EXTRACTED RECORDS =>
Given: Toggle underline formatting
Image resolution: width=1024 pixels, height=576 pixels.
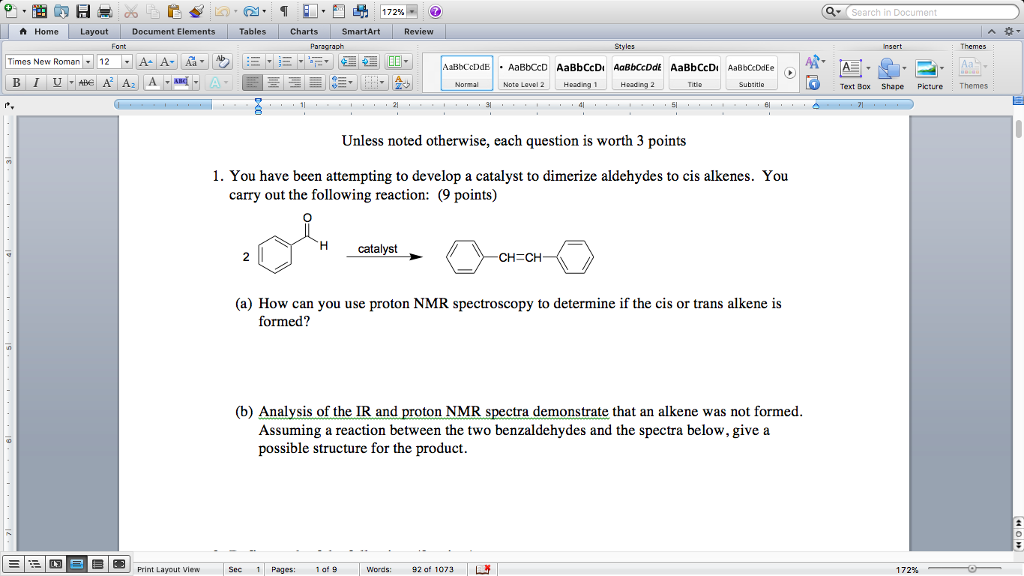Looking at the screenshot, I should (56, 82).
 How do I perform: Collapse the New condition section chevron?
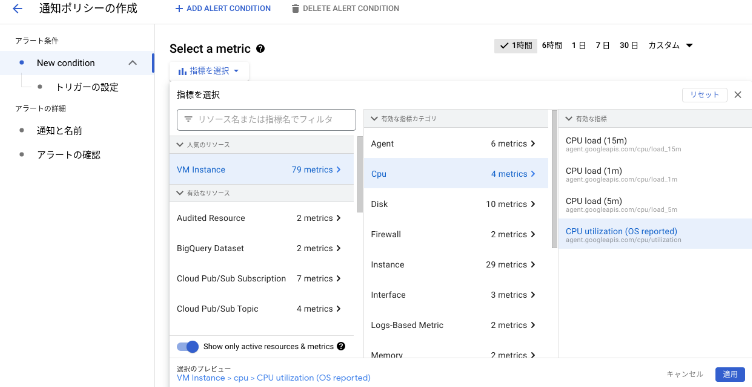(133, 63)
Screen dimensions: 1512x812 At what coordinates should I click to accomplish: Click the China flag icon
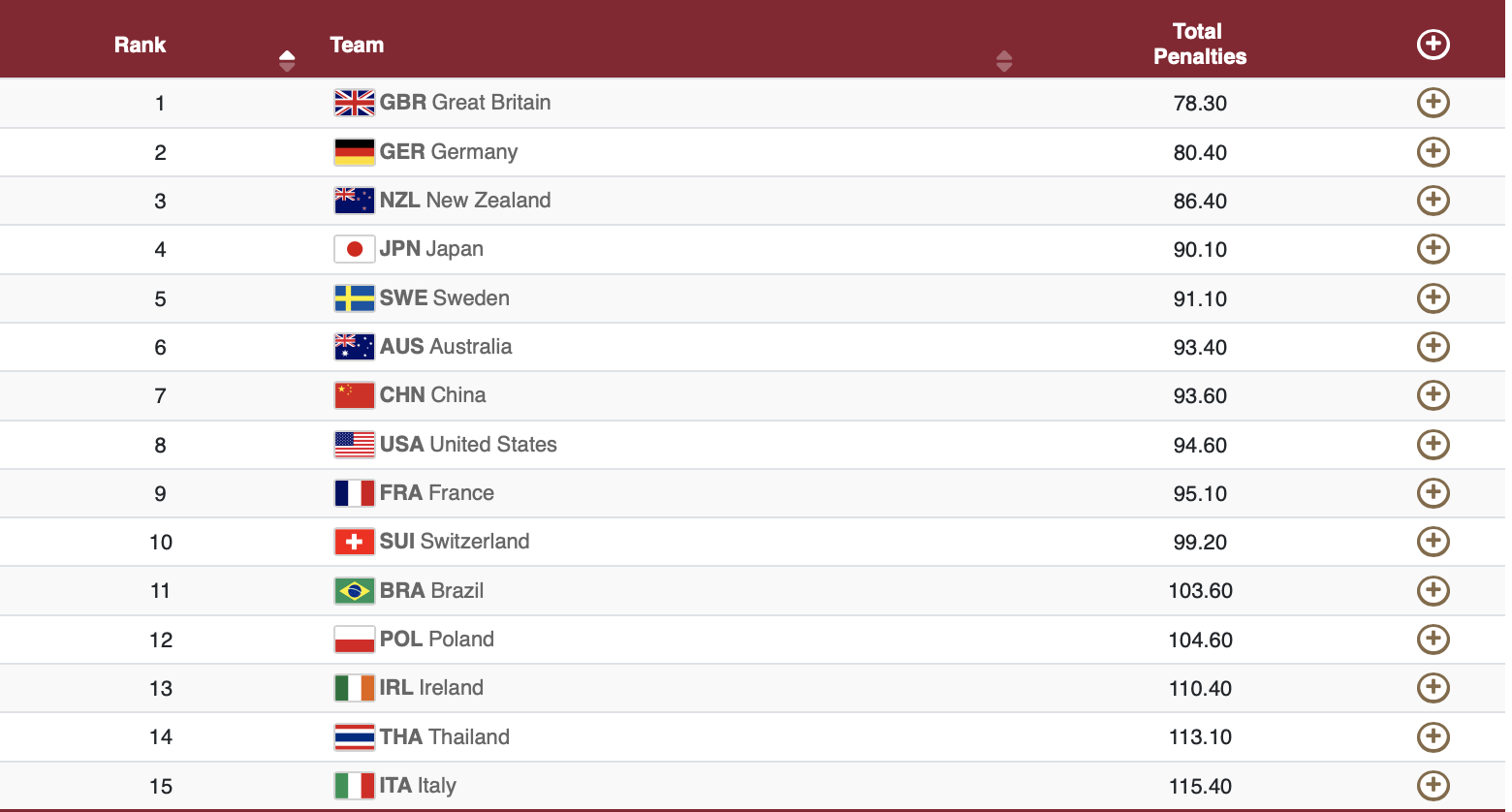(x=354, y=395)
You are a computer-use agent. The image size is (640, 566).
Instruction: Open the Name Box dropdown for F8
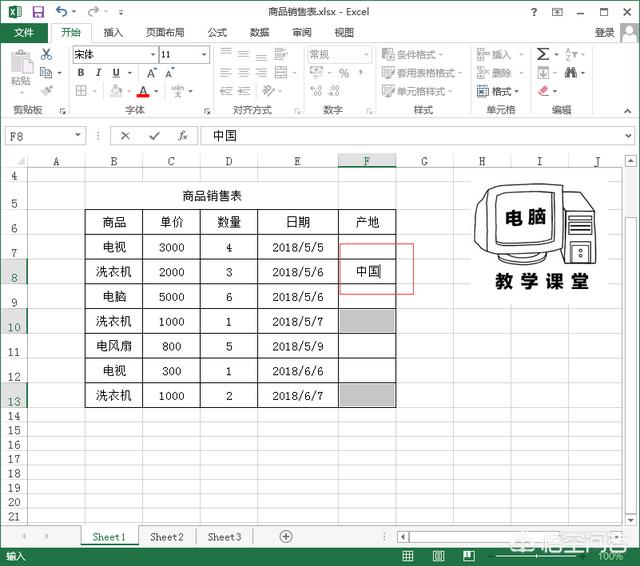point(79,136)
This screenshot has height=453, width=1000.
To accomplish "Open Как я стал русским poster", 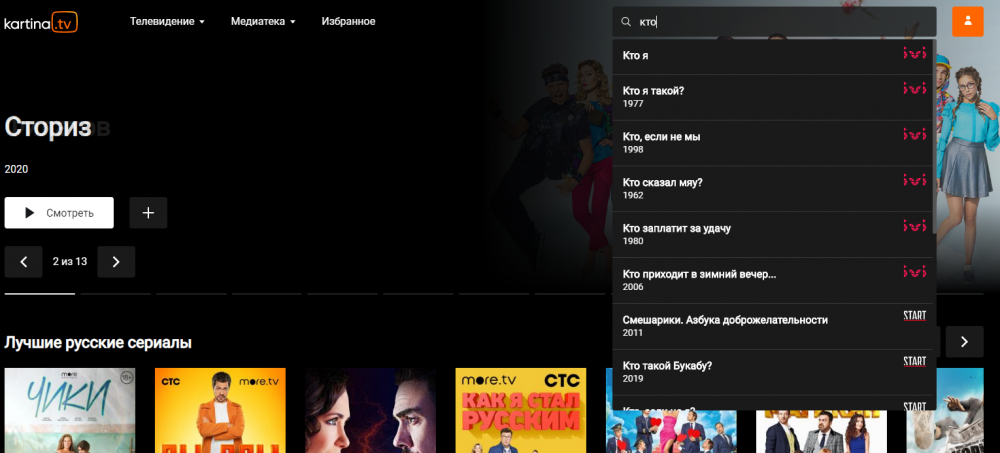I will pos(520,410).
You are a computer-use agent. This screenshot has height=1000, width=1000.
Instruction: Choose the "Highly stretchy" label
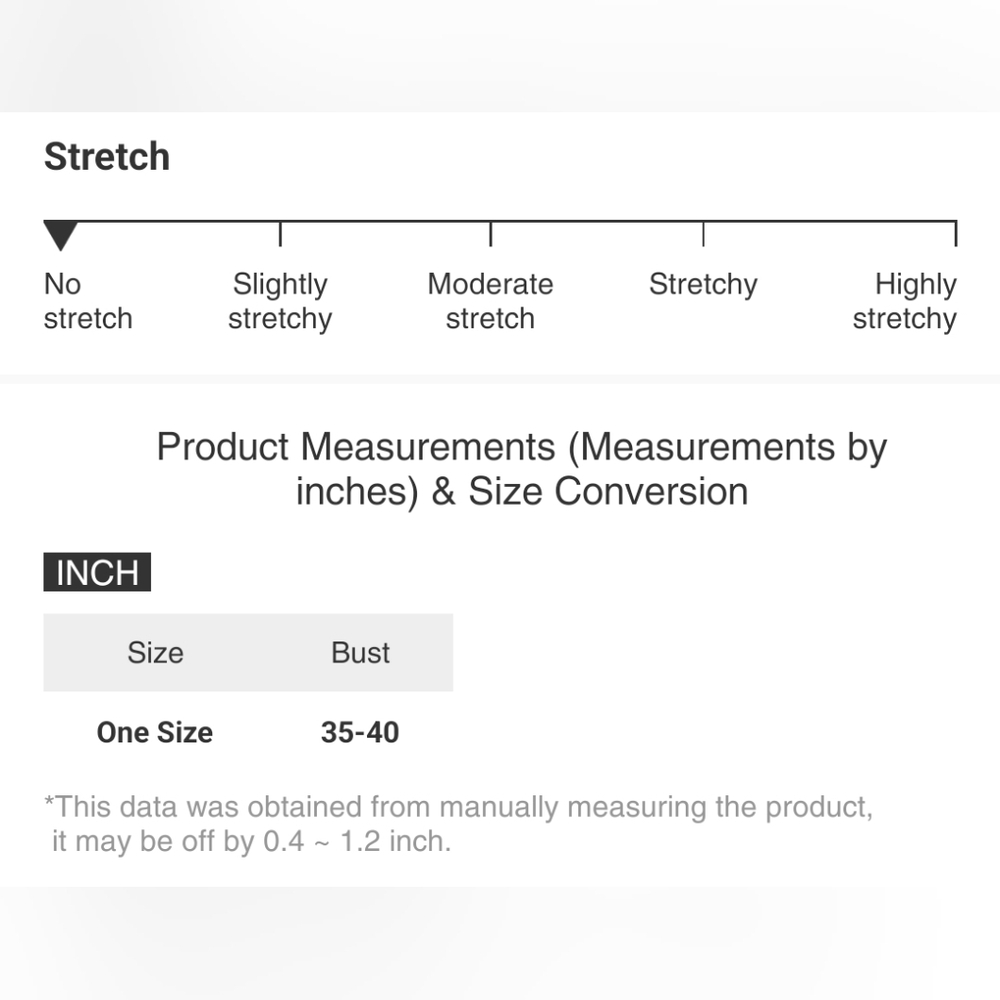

YOUR OBJECTIVE => For each line of the data that has the word "This", report that line.

RESPONSE TO THE EXERCISE =>
This screenshot has height=453, width=1000.
You are a computer-use agent. This screenshot has height=1000, width=1000.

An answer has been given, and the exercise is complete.